→ Text shown
• • • • •

I think that the best test is to: 0. Set only 1 change in the infrastructure 1. Automatically create your VM 2. Install the necessary application on the VM from point 1 3. Restore from backup the state of the App 4. Run a typical workload on the app - for example a bunch of queries that are pushed against a typical DB 5. Measure performance during point 4 (for example time of execution) 6. Start over Anything else is a waste of time. Best Regards, Strahil Nikolov На 24 юли 2020 г. 13:26:18 GMT+03:00, Stefan Hajnoczi <stefanha@redhat.com> написа:
On Thu, Jul 23, 2020 at 07:25:14AM -0700, Philip Brown wrote:
Usually in that kind of situation, if you dont turn on sync-to-disk on every write, you get benchmarks that are artificially HIGH. Forcing O_DIRECT slows throughput down. Dont you think the results are bad enough already? :-}
The results that were posted do not show iSCSI performance in isolation so it's hard to diagnose the problem.
The page cache is used when the O_DIRECT flag is absent. I/O is not sent to the disk at all when it can be fulfilled from the page cache in memory. Therefore the benchmark is not an accurate indicator of disk I/O performance.
In addition to this, page cache behavior depends on various factors such as available free memory, operating system implementation and version, etc. This makes it hard to compare results across VMs, different machines, etc.

• • • • •

→ Raw data
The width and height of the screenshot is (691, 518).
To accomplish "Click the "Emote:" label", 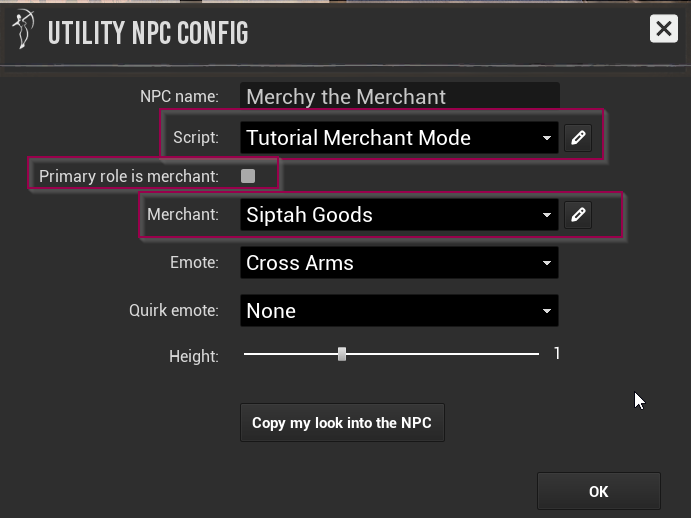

• • • • •

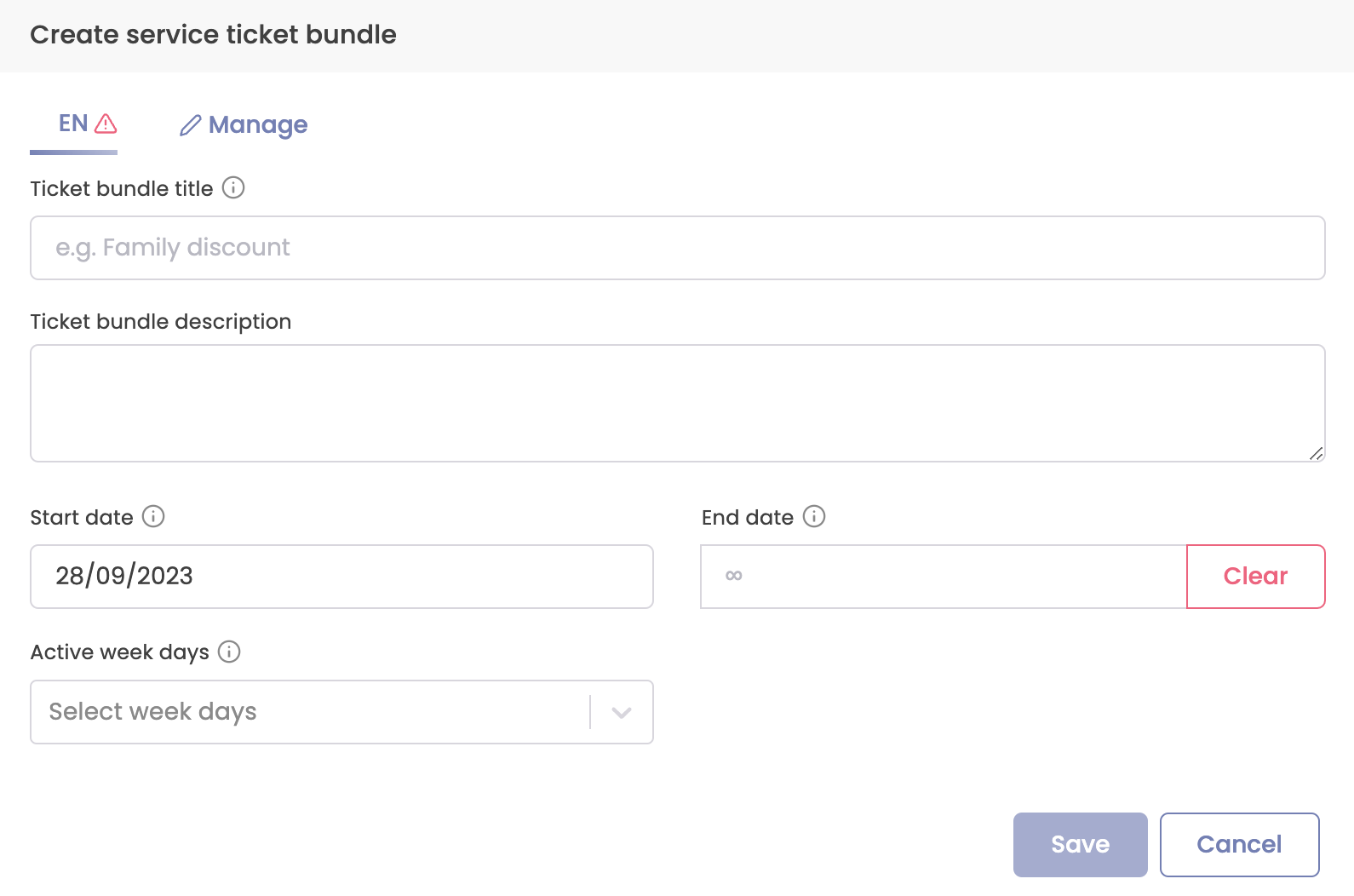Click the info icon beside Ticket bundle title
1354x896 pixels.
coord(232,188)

• • • • •

→ Exercise instructions
Please decide whether each statement agrees with the text on disk benchmarks, answering yes or no and quoting the words of the text that decide it. 1. When O_DIRECT is absent, I/O is always sent to the disk. 2. The proposed test changes only one thing in the infrastructure. 3. Forcing O_DIRECT raises throughput.

→ Exercise response
1. No: "I/O is not sent to the disk at all when it can be fulfilled from the page cache in memory."
2. Yes: "Set only 1 change in the infrastructure"
3. No: "Forcing O_DIRECT slows throughput down."